聚多巴胺修饰有序大-微孔MOF仿生矿化蛋白质新型复合材料用于HPLC手性药物分离研究

Chiral stationary phase in HPLC approach quickly dominates the field of chiral drug resolution, protein-based CSPs remain one of the most widely used CSPs. But their chromatographic columns have shortcomings to be solved in the aspect of low capacity, low efficiency, poor stability and the narrow separation“spectrum”. We have recently reported that MOFs with micro porous could effectively extract and adsorbe the small molecules, exclude of proteins. As a result, we construct highly oriented and ordered macro-pores within micro-pores metal-organic framework (MOF) single crystal materials called SOM-ZIF-8, adjusting aperture to load a series of proteins. Here we intend to adopt poly-dopamine modified SOM-ZIF-8 as the general matrix of CSPs, and to build a novel composite materials PDA@SOM-ZIF-8 by covalently immobilizing proteins, inspired by natural bio-mineralization processes.
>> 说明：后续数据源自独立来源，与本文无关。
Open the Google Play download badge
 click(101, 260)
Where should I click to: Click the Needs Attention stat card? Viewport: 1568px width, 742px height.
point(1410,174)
The afforded proteins-MOF serve as versatile and highly efficient chiral stationary phases towards various racemates in both normal and reverse phase of HPLC with low column backpressure, and demonstrating good column capacity, reusability and reproducibility due to the protection of MOF. Then, we try to adapt a combination strategy of the dynamics, thermodynamics and molecular docking method, to clarify the separation mechanism and law. At last, a novel micro-solid phase extraction coupled with HPLC would develop and validate for the pretreatment and the determination of enantiomers accurately and sensitively in practical pharmaceuticals and biological samples. Moreover, our study provides a better understanding of the quality control of chiral drugs, and the mechanisms of pharmacokinetic, pharmacology and toxicology, and is to provide valuable guidance on design of new drug separation system.

HPLC法中的手性固定相法在手性药物拆分领域占据主导，其中，蛋白质类是应用最广泛的CSPs。但其色谱柱容量低、柱效低、稳定性差、分离“谱”窄的问题亟待解决。我们前期发现微孔MOFs能够吸附小分子，排阻蛋白质。因此，我们定制有序大孔-微孔MOF单晶材料SOM-ZIF-8，调节孔径以负载不同类型的蛋白质。本项目拟采用多巴胺修饰的SOM-ZIF-8作为通用型CSPs基质，基于仿生矿化的策略构建PDA@SOM-ZIF-8共价键合蛋白质复合材料，将其作为HPLC固定相，在正、反相两种模式下实现对药物的“广”谱手性分离，提高柱容量、耐用性和分离效能，加速传质。并结合动力学、热力学和分子对接的手段，阐明分离机制和规律。采用微固相萃取结合HPLC检测，建立实际药品和生物样品中对映体高效灵敏的分析方法。这对于手性药物的质量控制、药动学，药理和毒理作用机制研究具有重要意义，并为构建手性药物分离新体系提供思路。

本项目的研究工作围绕功能导向MOFs及其复合材料的设计合成及其手性分离和环境方面应用的性能开展研究，致力于发展基于金属有机骨架材料及其蛋白质复合材料的手性选择性吸附剂、色谱填料和催化剂，取得了一系列研究成果。开展了MOFs共价键合蛋白质复合材料的可控制备及手性拆分的研究。我们探索复合材料在模型手性分子的对映选择性吸附和分离应用方面的研究，并探讨了对映选择性吸附和分离性能与MOFs复合蛋白质材料的构效关系。制备了基于MIL-101复合材料的液相色谱固定相，在正相和反相两种模式下实现对药物分子等有机混合物的“广谱”分离，提高了柱分离效能并加速传质。本项目通过动力学、热力学和分子对接的手段，阐明分离机制和规律及MOFs固定相与被分离物质之间的关系与相互作用。为MOFs材料在液相色谱领域的研究提供重要的理论依据和实验指导。此外，在自然基金的支持下，本项目围绕有序大孔和微孔MOF单晶材料ZIF-67在环境保护领域的应用开展了创新性研究，为去除对环境有害的有机和贵金属污染物的MOFs复合吸附剂和催化剂材料的研发开辟了新途径并提供了科学依据。